## TASK PROMPT
From the records below, copy every line that contains the word "Expand". Case counts.

## EXTRACTED DATA
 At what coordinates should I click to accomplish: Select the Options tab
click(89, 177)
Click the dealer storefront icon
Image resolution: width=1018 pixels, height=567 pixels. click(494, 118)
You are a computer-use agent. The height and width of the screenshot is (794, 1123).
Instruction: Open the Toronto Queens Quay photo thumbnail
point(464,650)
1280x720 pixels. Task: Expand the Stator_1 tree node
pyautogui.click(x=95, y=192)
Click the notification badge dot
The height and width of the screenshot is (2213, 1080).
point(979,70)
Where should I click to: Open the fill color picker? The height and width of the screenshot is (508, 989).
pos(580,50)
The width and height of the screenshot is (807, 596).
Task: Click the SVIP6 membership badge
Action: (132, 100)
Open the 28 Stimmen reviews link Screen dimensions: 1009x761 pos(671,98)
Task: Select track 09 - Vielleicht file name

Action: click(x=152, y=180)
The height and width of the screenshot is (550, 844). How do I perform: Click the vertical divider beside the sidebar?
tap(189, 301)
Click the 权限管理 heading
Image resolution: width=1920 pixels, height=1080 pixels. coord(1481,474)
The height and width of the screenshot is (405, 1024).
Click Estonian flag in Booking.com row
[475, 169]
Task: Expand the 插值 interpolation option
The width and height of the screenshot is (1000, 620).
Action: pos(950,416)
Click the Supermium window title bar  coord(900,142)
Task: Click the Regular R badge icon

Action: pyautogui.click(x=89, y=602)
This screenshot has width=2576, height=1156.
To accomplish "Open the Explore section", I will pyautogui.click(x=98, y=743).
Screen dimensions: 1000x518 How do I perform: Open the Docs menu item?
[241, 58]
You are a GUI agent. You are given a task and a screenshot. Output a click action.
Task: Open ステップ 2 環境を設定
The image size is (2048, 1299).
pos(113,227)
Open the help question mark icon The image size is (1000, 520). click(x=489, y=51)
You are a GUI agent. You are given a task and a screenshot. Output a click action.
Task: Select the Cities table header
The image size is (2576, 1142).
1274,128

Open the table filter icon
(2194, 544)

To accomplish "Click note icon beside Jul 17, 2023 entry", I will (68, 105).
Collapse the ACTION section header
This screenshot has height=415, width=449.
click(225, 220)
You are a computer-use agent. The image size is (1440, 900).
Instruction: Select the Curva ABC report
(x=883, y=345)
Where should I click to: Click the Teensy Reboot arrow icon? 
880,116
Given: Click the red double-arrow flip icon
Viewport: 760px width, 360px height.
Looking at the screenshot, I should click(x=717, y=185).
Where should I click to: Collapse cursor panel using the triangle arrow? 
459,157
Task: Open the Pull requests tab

## REPLY
1280x720 pixels. Task: Expand the Stator_1 tree node
Task: Expand the 插值 interpolation option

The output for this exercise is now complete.